----- Supplied records

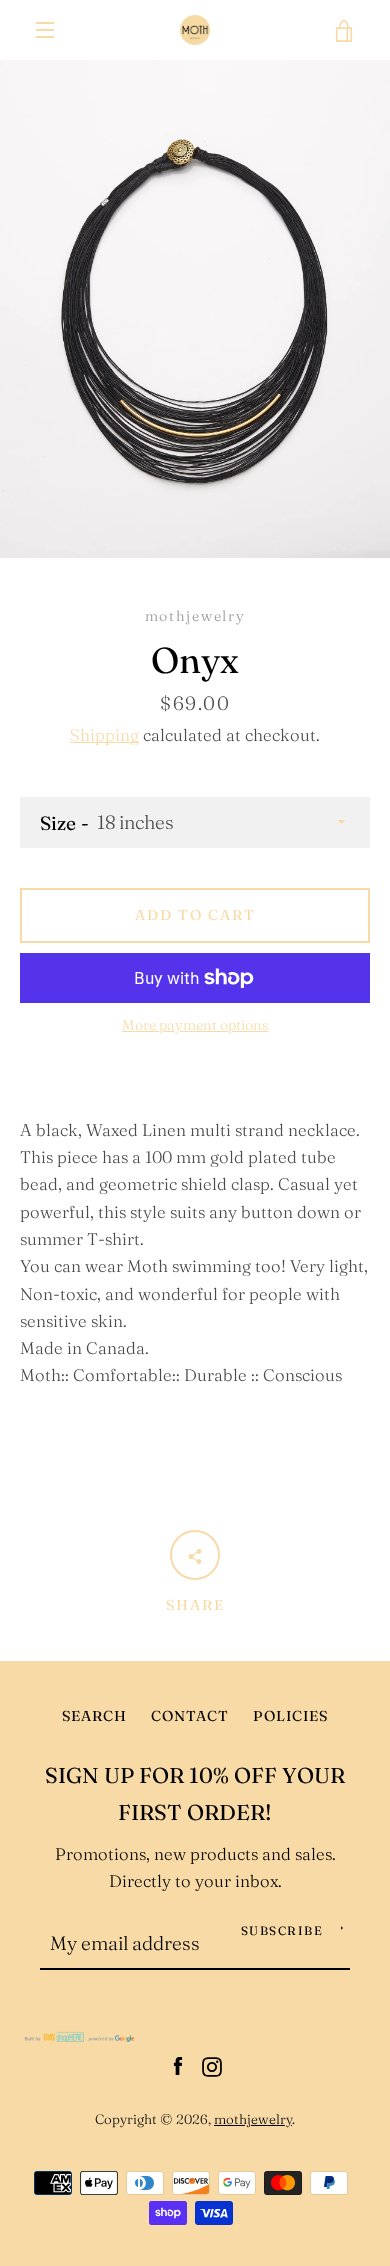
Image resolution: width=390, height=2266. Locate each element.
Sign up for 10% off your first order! (195, 1794)
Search (94, 1716)
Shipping (104, 735)
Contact (190, 1716)
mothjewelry (253, 2119)
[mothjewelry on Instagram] (212, 2065)
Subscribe (282, 1930)
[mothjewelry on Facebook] (178, 2065)
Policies (290, 1716)
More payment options (195, 1025)
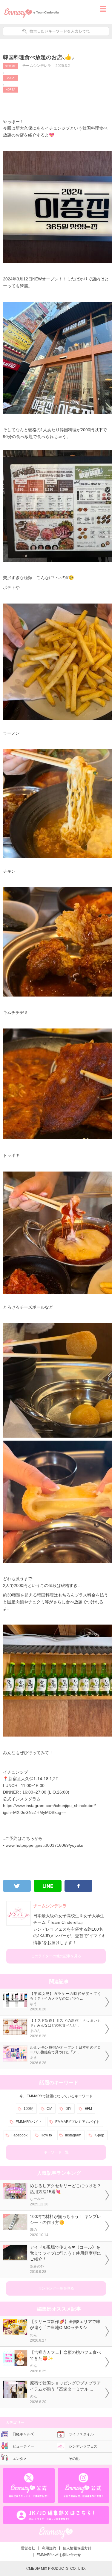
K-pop (99, 2135)
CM (49, 2109)
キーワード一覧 (56, 2152)
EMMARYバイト (29, 2122)
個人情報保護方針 (77, 2548)
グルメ (11, 77)
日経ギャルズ (23, 2434)
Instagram (73, 2135)
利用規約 (49, 2548)
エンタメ (20, 2459)
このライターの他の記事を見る (56, 1956)
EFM (88, 2109)
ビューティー (23, 2446)
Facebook (19, 2135)
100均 (28, 2109)
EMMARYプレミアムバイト (77, 2122)
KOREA (10, 89)
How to (46, 2135)
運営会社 (28, 2548)
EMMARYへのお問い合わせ (58, 2555)
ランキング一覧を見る (56, 2288)
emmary (10, 65)
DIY (68, 2109)
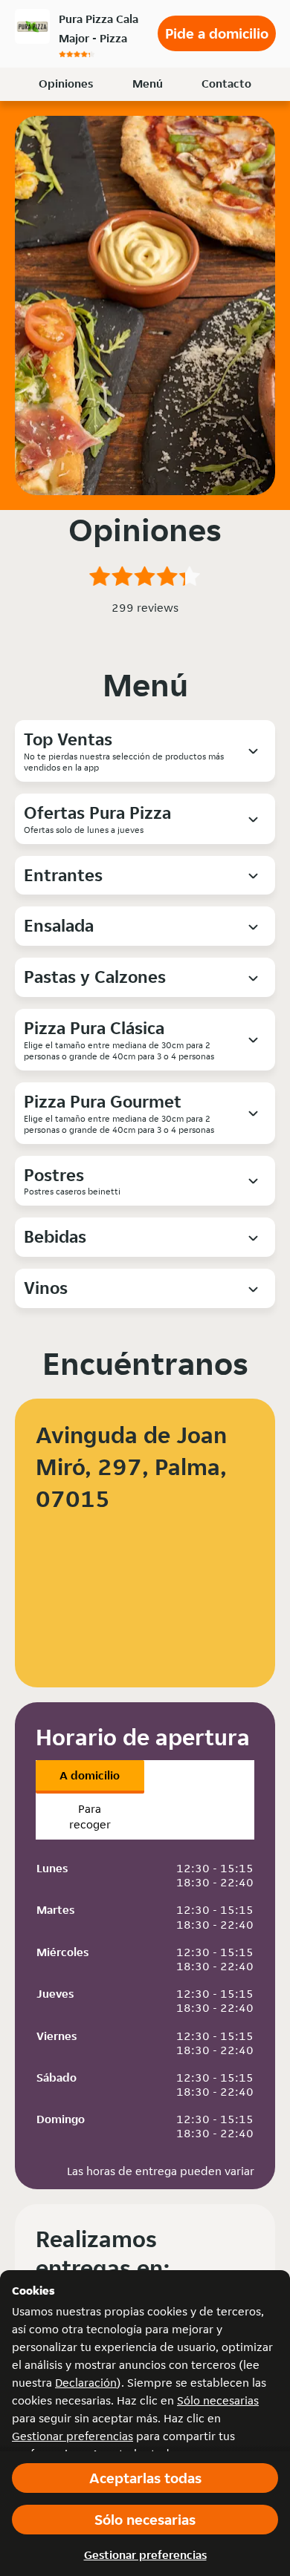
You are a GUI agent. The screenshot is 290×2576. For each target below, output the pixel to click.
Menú (147, 83)
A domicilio (89, 1775)
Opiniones (66, 83)
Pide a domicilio (216, 33)
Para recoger (90, 1816)
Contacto (226, 83)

----------

▶ _Work task_: Could you report all lines of the listing that hold "Instagram"?

▶ _Output of the exercise_:
[mothjewelry on Instagram] (212, 2065)
Instagram (73, 2135)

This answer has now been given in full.